RECORD SET below:

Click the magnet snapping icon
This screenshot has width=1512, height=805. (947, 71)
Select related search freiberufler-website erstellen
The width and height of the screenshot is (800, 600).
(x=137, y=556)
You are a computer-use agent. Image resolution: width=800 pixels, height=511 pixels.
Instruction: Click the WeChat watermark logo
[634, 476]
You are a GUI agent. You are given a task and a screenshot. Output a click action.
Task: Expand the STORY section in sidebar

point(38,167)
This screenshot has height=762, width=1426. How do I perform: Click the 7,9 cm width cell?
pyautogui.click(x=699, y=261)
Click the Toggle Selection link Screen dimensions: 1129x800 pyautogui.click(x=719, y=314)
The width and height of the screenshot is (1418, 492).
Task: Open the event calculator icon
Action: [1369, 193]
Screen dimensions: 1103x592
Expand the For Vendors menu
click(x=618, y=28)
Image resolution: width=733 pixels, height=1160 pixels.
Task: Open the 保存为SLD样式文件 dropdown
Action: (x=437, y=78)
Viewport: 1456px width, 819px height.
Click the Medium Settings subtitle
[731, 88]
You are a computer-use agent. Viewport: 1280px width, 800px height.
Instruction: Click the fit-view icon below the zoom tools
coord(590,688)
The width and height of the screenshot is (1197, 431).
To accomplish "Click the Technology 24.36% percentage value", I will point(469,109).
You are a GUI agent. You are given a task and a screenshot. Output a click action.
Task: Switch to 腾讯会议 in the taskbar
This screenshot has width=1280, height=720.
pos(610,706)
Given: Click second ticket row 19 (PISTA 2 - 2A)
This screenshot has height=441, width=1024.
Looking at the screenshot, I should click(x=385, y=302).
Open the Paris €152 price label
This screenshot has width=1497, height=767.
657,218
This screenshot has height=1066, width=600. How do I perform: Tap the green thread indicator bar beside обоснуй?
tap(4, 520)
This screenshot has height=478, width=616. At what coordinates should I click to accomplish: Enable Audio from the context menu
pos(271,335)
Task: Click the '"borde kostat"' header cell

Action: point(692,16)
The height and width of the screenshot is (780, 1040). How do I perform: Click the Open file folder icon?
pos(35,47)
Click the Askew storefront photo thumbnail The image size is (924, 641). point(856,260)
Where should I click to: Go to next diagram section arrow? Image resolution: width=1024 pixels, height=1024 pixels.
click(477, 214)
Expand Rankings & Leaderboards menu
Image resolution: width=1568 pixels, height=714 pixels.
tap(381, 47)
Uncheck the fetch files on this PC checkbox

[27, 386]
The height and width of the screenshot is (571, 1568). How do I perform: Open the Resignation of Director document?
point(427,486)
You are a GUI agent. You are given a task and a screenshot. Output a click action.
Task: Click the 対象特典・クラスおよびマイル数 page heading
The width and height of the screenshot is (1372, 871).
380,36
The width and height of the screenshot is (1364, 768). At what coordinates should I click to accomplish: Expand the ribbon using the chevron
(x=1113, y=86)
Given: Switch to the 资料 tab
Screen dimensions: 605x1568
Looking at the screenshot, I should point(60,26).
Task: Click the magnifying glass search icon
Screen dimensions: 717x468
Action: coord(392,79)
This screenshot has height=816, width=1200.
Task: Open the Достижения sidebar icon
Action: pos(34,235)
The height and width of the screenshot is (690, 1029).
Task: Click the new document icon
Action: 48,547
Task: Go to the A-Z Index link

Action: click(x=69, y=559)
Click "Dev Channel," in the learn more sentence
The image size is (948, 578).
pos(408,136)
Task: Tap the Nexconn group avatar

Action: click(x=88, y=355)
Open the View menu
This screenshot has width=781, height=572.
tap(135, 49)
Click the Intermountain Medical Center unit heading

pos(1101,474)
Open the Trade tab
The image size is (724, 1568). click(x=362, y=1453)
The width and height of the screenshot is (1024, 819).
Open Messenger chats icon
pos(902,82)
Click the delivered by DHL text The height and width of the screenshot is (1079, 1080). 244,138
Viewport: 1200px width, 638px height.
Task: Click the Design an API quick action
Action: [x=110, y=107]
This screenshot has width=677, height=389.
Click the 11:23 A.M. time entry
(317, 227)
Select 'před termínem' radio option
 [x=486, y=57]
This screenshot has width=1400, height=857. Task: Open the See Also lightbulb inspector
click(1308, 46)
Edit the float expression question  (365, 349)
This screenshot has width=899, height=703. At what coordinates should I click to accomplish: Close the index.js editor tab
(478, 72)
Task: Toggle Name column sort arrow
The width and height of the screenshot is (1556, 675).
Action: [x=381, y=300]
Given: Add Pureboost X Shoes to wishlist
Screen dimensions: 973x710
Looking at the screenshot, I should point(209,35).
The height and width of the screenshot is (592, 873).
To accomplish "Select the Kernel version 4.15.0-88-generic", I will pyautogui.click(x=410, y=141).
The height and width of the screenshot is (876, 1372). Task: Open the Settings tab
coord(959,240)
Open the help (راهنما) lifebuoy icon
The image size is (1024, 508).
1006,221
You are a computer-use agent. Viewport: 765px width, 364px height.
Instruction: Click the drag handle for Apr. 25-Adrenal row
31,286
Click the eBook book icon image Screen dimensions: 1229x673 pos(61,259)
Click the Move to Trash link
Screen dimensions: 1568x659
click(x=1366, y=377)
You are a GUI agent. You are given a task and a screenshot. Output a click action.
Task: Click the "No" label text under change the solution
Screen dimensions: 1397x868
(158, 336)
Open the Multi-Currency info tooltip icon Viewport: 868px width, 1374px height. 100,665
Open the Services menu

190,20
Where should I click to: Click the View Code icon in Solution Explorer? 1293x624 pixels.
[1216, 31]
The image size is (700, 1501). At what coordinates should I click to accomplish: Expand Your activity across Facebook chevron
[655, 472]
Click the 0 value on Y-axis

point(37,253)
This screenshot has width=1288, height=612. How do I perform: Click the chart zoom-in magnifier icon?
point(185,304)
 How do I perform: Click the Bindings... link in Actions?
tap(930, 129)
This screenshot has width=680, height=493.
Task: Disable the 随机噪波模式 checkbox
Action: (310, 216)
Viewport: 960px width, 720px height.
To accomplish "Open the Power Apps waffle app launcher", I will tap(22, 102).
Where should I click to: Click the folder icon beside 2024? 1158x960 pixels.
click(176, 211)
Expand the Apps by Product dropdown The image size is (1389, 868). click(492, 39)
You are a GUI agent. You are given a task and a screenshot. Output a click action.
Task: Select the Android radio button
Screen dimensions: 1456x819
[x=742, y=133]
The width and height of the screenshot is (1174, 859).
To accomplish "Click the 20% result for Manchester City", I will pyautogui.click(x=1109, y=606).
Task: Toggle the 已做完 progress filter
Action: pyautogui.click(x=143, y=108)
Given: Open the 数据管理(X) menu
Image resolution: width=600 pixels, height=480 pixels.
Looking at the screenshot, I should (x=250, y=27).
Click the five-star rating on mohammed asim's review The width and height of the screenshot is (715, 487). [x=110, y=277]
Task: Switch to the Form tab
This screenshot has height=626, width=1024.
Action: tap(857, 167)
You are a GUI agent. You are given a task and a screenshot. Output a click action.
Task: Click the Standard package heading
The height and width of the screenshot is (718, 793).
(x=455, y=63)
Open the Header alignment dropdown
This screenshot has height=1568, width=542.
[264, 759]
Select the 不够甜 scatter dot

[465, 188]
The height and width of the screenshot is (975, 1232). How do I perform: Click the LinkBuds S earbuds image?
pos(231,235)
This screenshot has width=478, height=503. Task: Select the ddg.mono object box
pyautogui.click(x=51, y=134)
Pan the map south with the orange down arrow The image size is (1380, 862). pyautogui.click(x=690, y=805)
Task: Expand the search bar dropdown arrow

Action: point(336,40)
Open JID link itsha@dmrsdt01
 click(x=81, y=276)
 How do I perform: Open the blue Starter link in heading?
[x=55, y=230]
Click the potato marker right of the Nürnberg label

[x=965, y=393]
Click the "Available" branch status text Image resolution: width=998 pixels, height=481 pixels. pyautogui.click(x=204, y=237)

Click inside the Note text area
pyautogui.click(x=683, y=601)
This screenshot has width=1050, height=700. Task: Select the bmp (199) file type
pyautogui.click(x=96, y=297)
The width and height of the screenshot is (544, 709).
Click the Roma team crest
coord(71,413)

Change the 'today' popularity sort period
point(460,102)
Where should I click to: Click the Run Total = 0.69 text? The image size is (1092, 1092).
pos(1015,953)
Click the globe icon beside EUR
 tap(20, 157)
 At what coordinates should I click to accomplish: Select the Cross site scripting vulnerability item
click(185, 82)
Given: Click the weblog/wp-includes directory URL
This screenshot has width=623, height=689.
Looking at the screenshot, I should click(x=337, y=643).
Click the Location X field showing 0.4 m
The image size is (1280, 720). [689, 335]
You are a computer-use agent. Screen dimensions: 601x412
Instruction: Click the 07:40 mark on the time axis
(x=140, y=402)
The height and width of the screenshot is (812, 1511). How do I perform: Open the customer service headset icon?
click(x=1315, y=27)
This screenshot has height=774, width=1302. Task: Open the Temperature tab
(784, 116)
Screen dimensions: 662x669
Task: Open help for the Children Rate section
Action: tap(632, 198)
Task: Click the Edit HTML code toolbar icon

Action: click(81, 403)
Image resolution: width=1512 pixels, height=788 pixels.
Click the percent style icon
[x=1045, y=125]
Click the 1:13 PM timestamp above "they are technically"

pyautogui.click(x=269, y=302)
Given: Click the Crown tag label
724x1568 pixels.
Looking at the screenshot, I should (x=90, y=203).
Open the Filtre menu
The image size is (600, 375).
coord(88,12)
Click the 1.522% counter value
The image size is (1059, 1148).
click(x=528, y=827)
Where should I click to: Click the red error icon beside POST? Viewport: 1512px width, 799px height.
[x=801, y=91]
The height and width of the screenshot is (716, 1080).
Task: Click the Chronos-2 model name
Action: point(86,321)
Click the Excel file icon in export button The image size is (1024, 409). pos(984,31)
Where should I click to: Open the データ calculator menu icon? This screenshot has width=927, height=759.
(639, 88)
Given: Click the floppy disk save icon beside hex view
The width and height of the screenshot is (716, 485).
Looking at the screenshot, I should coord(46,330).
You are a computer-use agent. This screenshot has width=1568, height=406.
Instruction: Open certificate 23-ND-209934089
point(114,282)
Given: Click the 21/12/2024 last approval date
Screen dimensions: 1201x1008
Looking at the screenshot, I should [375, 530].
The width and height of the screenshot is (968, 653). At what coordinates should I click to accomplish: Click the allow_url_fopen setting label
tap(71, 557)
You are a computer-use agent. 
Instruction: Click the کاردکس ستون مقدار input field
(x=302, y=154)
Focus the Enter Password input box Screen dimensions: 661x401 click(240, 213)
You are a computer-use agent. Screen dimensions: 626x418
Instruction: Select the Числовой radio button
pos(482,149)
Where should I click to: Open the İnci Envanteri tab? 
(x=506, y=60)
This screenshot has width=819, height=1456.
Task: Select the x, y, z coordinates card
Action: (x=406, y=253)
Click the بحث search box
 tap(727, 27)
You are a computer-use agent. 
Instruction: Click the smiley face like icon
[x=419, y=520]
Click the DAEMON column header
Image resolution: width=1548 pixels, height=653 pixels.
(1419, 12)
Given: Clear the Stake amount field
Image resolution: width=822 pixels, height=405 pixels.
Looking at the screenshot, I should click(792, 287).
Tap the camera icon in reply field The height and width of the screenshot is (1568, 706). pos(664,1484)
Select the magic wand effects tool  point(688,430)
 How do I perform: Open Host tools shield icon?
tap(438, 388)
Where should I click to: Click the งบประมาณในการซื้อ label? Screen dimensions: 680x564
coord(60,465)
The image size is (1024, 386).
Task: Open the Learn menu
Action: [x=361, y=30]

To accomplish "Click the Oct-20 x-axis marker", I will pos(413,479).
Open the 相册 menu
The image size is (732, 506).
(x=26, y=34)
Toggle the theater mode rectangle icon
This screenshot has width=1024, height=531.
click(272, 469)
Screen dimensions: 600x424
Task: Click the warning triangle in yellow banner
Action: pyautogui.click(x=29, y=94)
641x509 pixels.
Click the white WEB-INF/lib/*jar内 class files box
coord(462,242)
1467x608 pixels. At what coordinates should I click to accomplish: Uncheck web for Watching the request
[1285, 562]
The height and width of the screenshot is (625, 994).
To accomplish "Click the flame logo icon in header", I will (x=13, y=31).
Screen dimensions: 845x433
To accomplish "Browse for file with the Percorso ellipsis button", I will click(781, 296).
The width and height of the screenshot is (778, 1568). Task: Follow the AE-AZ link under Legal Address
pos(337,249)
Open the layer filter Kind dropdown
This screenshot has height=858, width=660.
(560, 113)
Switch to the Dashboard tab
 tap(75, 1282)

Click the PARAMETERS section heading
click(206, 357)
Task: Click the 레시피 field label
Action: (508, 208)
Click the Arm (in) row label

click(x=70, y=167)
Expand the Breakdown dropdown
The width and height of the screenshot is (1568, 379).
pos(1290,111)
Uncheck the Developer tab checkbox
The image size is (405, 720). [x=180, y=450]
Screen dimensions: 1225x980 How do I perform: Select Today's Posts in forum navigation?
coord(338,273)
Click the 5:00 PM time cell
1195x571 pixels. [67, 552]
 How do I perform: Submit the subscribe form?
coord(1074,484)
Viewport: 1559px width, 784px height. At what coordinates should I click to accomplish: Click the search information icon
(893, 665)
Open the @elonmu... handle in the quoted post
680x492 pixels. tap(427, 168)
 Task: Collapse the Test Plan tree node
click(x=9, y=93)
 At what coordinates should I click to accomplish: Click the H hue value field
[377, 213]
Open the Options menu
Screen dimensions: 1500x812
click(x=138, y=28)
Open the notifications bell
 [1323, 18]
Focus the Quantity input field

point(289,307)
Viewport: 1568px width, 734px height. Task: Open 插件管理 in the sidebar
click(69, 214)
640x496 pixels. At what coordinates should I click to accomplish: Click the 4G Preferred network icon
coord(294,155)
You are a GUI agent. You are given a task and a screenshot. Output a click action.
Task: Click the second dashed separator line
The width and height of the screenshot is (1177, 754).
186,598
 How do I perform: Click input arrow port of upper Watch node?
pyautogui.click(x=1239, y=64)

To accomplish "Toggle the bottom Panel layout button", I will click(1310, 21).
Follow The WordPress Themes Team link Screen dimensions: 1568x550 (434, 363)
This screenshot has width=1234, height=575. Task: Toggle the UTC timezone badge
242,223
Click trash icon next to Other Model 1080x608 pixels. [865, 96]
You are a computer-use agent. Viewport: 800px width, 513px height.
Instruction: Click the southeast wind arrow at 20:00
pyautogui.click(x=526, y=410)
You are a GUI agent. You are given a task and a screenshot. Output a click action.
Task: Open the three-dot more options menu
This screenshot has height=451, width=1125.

End of RECORD SET.

**TRY IT:** What is needed is every line of the records that contains the word "computer".

**YOUR RESPONSE:**
You are a computer-use agent. Image resolution: width=800 pixels, height=511 pixels.
You are a computer-use agent. Viewport: 1280px width, 800px height.
You are a computer-use agent. Viewport: 765px width, 364px height.
You are a computer-use agent. Screen dimensions: 601x412
You are a computer-use agent. This screenshot has width=1568, height=406.
You are a computer-use agent. 
You are a computer-use agent. Screen dimensions: 626x418
You are a computer-use agent. 
You are a computer-use agent. Viewport: 800px width, 513px height.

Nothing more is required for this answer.